Dois monges espreitaram. Piscaram o olho, cochicharam qualquer coisa e se puseram a rir.
Que maldade! — grunhiu Zorba. — os lobos não se comem uns aos outros, mas os monges, sim! Olhe como se mordem uma a outra!
Um ao outro — corrigi eu, rindo.
Meu velho, aqui é a mesmíssima coisa, não quebre a cabeça! Machos, eu lhe digo, patrão! Você pode dizer, segundo seu humor, Gabriel ou Gabriela, Dométios ou Dométia. Vamos embora, patrão, a gente assina logo os papéis e cai fora. Aqui, palavra, acabamos tendo nojo, tanto dos homens quanto das mulheres.
E baixando a voz:
Tenho também um projeto... — disse ele.
Ainda alguma maluquice, Zorba? Você não acha que já fizemos bastante? Vá, diga lá seu projeto.
Zorba encolheu os ombros:
Como lhe dizer isso, patrão! Você, salvo o devido respeito, é um bom homem, um rapaz cheio de atenções para todo o mundo se encontrasse uma pulga fora do cobertor, no inverno, você a punha para dentro, para ela não sentir frio. Como é que pode compreender um velho bandido como eu? Eu cá, quando acho uma pulga, tsak! Esmago. Se acho um carneiro, hap! Corto o pescoço, ponho no espeto e me regalo com os amigos. Você vai me dizer: esse carneiro não é seu! Eu reconheço. Mas deixa primeiro a gente comer, velhinho, e depois se conversa e discute à vontade sobre o seu e o meu. Você pode falar até não querer mais; enquanto isso eu palito os dentes com um fósforo.

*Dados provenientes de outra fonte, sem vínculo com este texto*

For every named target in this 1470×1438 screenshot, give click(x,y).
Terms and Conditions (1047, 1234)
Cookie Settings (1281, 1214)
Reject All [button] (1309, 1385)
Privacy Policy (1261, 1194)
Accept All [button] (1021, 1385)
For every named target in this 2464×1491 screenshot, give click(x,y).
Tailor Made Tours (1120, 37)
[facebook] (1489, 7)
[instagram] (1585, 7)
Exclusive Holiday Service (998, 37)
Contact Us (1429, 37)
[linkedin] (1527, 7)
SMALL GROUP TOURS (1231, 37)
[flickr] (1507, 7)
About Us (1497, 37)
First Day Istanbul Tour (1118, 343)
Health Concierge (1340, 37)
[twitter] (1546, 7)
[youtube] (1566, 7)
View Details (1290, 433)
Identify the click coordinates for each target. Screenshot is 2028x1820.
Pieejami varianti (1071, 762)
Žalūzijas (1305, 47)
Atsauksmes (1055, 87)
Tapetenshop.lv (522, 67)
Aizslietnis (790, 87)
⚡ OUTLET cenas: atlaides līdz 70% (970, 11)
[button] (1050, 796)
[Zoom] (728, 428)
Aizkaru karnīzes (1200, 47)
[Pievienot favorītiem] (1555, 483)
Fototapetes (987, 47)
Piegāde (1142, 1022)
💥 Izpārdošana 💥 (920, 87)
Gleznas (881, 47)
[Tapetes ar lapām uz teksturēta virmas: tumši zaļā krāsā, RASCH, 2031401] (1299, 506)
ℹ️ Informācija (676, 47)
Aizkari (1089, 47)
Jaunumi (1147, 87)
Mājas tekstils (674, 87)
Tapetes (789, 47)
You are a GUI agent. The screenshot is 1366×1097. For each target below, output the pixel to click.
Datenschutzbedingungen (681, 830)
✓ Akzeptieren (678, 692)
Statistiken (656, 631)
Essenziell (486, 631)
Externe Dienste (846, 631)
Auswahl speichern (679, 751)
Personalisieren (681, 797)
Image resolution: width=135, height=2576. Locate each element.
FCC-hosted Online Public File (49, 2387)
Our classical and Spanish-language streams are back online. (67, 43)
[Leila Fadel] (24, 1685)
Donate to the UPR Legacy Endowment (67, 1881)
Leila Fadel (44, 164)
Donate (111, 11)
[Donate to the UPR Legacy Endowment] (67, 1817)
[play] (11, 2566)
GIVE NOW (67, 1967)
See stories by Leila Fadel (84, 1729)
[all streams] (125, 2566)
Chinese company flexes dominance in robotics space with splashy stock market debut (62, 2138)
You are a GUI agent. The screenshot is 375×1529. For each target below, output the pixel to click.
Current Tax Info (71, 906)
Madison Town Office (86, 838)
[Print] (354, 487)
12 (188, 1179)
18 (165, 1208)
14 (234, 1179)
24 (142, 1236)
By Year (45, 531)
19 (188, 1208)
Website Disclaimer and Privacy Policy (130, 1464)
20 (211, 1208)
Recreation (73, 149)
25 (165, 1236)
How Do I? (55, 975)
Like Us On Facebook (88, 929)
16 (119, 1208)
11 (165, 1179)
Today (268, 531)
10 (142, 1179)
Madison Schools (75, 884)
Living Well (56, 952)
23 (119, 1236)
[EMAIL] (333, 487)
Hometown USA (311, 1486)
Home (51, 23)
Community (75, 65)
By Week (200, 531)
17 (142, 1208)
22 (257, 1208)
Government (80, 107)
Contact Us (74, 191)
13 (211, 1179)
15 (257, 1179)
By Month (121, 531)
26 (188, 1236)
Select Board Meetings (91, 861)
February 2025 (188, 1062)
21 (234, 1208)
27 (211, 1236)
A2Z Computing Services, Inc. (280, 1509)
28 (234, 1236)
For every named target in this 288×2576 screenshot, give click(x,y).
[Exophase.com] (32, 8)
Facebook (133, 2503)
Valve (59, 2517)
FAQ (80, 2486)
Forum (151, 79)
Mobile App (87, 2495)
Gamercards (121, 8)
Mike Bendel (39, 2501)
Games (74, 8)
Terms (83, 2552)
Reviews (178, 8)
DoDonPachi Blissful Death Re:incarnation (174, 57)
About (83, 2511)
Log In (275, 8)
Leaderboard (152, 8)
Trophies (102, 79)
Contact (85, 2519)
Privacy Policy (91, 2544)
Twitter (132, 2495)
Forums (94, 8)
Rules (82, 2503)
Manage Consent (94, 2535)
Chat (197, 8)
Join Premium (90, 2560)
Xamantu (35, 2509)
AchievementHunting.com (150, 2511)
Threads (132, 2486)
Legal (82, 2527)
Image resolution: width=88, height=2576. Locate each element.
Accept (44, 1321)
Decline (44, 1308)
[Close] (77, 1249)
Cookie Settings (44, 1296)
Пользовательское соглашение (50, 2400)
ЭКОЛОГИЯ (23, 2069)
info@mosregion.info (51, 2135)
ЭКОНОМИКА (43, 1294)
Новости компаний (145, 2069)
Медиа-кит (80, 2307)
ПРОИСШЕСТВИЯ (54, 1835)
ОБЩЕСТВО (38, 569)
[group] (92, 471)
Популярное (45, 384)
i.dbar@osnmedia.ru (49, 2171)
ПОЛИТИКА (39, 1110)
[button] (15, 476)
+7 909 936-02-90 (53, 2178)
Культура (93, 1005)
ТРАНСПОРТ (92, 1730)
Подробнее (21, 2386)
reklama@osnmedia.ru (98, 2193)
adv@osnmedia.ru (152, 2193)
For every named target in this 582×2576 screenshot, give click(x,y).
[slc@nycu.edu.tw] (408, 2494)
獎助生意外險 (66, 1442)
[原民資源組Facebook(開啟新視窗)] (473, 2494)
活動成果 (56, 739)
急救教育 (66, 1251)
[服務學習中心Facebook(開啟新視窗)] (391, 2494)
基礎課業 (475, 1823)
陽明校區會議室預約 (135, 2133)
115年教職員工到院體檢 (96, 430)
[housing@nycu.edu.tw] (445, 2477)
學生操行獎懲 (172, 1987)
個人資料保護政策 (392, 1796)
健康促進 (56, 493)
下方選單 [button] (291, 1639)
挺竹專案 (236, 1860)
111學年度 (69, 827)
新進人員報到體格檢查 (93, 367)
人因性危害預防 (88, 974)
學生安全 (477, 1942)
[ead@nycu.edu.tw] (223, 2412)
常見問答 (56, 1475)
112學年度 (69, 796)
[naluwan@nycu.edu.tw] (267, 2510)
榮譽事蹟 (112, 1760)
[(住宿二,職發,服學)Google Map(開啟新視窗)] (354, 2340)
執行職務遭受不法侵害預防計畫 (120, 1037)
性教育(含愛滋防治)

No pátio ressoaram risadas. Zaharia apareceu, aterrado. Pôs um dedo nos lábios e aproximou-se na ponta dos pés: — Psiu — fez ele, — não se riam! Olhem, lá em cima, atrás da janelinha aberta, o bispo está trabalhando. É a biblioteca. Ele escreve o dia inteiro, o santo homem, não gritem.
Olhe, eu queria justamente ver você, Pater José — disse Zorba, — pegando-o pelo braço. Vamos até a sua cela, vamos conversar um pouco.
E virando-se para mim:
Enquanto isso, vá visitar a igreja e ver os velhos ícones. Vou esperar pelo Higumeno, ele não deve tardar. Sobretudo não se meta em nada, senão vai dar confusão! Deixe eu agir, tenho cá meus planos.
Falou-me ao ouvido:
Teremos a floresta pela metade do preço... não diga nada!
E lá se foi, precipitadamente, dando o braço ao monge maluco.